Health and safety incidents have become the leading financial loss drivers for businesses around the globe, with cumulative losses now outstripping the costs of more high-profile disruptions such as cyber-attacks or IT outages, according to the latest research.
The British Standards Institution (BSI) 2019 Horizon Scan analysed the risks and threats recognised by 569 organisations worldwide and compared these against the impact of actual disruptions over the past year. The findings highlight a significant gap between perceived business risks and actual issues.
The researchers say that despite the frequency and cumulative cost of health and safety incidents, organisations continue to incorrectly perceive their impact as relatively low – ranking them twelfth on the list of top risks for 2019.
In reality, surveyed organisations which suffered losses of more than 7 per cent of annual turnover had cumulative health and safety incident costs of $1.186 billion in 2018.
BSI Chief Executive, Howard Kerr, said true organisational resilience meant not overlooking the underrated and easily missed, issues that can seem like “business as usual.”
“It is easy for leaders to be kept awake at night by high-profile risks such as cyber-attacks, technology disruptions and IT outages. But they must not ignore the smaller, more frequent risks that steadily erode the bottom line.”
“Organisations that do not take all threats they face seriously, or develop plans to manage them, are exposing themselves to not only reputational loss but what can become quite severe financial costs.”
For 2019, organisations are most concerned about high-impact events, including cyber-attacks, IT outages and extreme weather events.
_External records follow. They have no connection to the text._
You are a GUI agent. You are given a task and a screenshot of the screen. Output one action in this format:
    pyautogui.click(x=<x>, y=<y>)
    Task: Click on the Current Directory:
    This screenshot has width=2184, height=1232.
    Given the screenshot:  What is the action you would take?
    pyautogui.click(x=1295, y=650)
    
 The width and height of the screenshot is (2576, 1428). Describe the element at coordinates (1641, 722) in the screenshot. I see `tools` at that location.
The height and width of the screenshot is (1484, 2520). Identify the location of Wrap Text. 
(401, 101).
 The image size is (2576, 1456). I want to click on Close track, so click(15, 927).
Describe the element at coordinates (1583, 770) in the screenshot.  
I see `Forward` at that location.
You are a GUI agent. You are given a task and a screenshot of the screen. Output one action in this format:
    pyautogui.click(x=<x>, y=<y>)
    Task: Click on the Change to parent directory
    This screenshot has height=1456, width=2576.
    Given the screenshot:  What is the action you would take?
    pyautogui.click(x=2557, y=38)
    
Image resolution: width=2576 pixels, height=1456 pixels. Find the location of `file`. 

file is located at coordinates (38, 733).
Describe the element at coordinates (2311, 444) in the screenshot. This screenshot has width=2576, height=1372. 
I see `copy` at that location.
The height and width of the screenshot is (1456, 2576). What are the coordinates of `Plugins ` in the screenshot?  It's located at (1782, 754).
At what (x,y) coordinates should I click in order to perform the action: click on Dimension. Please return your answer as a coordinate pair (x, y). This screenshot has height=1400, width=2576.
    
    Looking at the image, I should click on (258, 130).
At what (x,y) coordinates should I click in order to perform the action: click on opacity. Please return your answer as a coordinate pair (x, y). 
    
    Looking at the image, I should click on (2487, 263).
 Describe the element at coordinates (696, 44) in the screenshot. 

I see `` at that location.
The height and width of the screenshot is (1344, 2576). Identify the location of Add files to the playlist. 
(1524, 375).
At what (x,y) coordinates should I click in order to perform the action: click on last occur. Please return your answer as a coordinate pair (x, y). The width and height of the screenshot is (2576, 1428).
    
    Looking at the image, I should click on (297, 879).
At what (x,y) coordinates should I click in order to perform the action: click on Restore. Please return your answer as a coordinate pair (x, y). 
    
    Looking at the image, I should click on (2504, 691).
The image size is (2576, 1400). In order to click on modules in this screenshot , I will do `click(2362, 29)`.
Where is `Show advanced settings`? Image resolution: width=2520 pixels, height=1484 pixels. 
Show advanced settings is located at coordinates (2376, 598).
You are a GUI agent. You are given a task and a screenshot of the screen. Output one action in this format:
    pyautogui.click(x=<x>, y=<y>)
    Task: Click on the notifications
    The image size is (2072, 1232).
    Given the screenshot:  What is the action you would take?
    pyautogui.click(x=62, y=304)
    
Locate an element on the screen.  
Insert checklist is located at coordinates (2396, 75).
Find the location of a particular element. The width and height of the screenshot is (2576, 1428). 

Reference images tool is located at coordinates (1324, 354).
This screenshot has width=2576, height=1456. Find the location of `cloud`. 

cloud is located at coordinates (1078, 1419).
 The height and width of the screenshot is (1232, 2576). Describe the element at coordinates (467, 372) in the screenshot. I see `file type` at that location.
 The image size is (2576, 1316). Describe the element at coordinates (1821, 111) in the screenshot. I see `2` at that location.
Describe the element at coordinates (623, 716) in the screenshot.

This is despite the fact that other incidents recurred more often and have a cumulatively higher impact.
Other key findings:
- Political change is predicted to be one of the top ten disruptions in the next 12 months but the financial aspect of political change seems to be neglected, as threats related to exchange rate volatility and higher cost of borrowing do not appear in the top ten.
- Organisations with business continuity plans in place for more than a year suffer fewer disruptions than their peers; they report lower losses (6%) than the average (7%) from disruptions in the last twelve months.
- Organisations direct a lot of time and attention towards risks that were previously considered ‘black swans’ – events that struck as a surprise, with a high impact on those affected. These events then become a key focus of attention. Risks such as critical infrastructure failure and natural disasters are among the most anticipated disruptions with high-risk scores (5.47 and 5.43 respectively).